Dear Haja,

There is no real good explanation for your problem. There is only this unusual BstXI enzyme which will work only in case your insert and your vector have an identical overlap of 4 nucleotides. If this is the case it may be possible tat someone finds a clue when you add your gel pictures.

Best, Uwe

you might be creating an unstable construct in E.coli I would suggest you try a strain for unstable plasmids like stbl3 and do the recovery and growth steps at 30C.

Are you certain that the digested out insert product is ~1500 bp and your vector is still 9508? It's challenging to resolve both a 1000-1500 bp product and 9508 product accurately on the same gel. I suspect that either your insert is longer than you think OR that there is another cut site in your vector that is adding length to the insert.
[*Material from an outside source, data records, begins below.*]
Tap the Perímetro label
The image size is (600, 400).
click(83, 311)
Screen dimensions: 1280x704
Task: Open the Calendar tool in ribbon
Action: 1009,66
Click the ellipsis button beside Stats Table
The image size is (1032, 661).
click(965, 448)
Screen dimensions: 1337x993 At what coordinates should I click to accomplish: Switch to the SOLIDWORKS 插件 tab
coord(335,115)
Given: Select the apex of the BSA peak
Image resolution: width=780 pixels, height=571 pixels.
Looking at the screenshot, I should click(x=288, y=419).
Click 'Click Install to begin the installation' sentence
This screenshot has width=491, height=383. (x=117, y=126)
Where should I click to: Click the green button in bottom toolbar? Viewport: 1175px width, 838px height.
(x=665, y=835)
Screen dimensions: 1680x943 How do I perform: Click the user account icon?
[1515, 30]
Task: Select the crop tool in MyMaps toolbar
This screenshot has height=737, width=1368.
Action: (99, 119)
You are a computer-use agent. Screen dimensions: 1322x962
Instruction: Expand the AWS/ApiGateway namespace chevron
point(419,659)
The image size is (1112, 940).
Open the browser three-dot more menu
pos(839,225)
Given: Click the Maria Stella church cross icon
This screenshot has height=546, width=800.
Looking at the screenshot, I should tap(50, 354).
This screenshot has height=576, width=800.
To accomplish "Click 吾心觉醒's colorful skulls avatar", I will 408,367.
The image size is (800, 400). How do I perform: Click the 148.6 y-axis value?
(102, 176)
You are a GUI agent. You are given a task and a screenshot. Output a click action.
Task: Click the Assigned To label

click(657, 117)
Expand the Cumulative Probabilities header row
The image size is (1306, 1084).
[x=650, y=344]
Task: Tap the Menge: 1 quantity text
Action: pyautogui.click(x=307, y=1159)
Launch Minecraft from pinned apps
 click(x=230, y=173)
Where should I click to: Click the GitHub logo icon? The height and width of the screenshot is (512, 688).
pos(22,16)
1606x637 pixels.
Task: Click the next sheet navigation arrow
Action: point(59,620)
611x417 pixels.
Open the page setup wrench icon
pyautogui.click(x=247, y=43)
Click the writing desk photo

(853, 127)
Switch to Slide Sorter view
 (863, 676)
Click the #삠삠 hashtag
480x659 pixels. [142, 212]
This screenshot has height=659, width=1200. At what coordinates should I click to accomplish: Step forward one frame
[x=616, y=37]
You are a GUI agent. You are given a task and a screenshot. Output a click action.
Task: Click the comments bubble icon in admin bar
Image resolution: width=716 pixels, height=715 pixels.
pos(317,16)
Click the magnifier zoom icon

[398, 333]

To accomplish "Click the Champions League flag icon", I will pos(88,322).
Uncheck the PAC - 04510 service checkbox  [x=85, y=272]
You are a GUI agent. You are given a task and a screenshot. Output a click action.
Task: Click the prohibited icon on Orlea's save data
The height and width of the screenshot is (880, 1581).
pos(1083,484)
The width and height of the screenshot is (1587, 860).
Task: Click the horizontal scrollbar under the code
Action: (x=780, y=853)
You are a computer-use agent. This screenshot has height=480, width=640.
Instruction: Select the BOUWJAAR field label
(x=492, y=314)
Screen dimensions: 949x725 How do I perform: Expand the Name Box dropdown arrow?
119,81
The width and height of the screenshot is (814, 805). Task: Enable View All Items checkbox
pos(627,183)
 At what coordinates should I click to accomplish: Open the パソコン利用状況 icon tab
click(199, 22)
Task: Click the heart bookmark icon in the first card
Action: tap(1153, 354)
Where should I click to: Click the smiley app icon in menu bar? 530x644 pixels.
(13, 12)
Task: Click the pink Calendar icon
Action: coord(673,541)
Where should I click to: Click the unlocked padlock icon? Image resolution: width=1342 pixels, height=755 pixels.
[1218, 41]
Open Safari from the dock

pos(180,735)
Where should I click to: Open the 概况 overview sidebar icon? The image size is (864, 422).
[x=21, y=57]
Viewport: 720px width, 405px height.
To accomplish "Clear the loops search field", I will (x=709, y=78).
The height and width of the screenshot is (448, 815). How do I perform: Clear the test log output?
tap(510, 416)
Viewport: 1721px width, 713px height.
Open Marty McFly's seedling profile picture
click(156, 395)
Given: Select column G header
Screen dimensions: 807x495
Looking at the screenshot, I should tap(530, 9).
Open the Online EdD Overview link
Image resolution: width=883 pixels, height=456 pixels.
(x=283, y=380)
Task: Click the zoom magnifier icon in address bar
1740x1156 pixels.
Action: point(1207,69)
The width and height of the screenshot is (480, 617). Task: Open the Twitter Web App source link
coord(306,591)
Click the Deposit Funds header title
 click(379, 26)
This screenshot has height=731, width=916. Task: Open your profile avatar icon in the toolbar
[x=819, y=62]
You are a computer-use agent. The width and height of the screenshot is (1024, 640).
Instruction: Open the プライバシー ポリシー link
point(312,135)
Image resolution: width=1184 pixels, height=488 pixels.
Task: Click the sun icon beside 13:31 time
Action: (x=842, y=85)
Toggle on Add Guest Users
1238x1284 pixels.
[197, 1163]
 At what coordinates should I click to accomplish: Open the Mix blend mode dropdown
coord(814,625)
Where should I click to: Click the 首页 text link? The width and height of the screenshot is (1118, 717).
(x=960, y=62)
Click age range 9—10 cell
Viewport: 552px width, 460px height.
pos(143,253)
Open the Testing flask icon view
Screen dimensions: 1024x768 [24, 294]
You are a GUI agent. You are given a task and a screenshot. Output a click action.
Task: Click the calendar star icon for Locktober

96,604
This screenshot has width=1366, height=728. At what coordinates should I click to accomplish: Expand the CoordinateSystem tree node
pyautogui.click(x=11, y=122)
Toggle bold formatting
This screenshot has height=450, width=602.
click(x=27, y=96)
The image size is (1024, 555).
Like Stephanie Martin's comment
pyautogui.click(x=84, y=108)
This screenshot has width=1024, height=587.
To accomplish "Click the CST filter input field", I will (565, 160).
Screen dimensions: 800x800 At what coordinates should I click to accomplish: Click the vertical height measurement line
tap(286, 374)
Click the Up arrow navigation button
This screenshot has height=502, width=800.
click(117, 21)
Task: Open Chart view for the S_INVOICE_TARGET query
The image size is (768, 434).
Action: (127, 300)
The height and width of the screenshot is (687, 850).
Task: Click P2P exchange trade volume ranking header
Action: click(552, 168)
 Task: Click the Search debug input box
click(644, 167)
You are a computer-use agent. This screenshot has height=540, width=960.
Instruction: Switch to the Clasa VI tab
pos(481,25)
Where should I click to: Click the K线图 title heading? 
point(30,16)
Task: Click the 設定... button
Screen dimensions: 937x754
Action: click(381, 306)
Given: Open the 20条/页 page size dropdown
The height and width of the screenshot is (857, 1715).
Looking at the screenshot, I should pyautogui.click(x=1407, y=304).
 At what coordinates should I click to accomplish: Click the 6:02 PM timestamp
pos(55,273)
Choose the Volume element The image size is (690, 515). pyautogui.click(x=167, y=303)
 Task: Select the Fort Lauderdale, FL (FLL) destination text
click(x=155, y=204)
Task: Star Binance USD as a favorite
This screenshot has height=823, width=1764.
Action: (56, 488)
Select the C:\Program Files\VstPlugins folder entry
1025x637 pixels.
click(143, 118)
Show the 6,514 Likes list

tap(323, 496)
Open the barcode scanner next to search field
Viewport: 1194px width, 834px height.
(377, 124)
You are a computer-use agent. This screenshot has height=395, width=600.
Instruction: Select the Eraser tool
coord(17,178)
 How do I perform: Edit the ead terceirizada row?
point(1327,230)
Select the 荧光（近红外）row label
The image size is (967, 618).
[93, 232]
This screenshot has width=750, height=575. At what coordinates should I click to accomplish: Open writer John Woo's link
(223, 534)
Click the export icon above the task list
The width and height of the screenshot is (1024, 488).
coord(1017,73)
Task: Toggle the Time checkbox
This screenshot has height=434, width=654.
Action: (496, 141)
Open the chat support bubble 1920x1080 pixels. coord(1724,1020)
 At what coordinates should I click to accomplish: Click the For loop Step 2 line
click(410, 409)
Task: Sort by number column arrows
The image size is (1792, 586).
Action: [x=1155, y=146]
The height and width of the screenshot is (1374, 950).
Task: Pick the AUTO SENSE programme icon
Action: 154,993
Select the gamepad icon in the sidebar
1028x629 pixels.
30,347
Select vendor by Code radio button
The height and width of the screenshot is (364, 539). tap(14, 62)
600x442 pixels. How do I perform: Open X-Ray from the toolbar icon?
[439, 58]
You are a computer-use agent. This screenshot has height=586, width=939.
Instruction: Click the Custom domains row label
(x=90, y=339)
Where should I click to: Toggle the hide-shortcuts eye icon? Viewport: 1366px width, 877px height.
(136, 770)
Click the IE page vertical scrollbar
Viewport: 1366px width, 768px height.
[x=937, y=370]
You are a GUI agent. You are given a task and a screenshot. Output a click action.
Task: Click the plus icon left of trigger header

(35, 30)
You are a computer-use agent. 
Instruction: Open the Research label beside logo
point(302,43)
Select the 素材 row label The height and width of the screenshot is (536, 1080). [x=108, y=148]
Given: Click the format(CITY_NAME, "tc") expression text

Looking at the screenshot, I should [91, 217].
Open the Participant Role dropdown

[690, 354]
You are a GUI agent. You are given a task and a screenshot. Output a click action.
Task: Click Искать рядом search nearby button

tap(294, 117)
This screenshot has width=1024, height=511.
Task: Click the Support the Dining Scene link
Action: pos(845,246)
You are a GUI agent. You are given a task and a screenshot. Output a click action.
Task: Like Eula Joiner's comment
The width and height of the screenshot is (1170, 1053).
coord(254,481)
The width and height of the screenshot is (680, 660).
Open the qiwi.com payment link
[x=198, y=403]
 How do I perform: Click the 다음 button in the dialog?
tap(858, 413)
Do your BstI1 or NotI cut sites directly flank your insert or are they ~500 bp away?

Have you tried sequencing your insert? Amplify the insert using primers that anneal to the vector surrounding the insert and sequence from both directions. That will tell you the size and exact sequence of your insert.

Good luck!

You could try different enzymes or a PCR to confirm. You could have an incorrect plasmid map. What happens if you digest the insert negative vector with the same enzymes?

It's astounding to me that in 2019, people are still stubbornly approaching cloning in this way. Diagnostic digests are absolute dinosaurs in this realm. Colony PCR or just some cheap 3rd party sanger sequencing are all available to you to complete resolve your issue.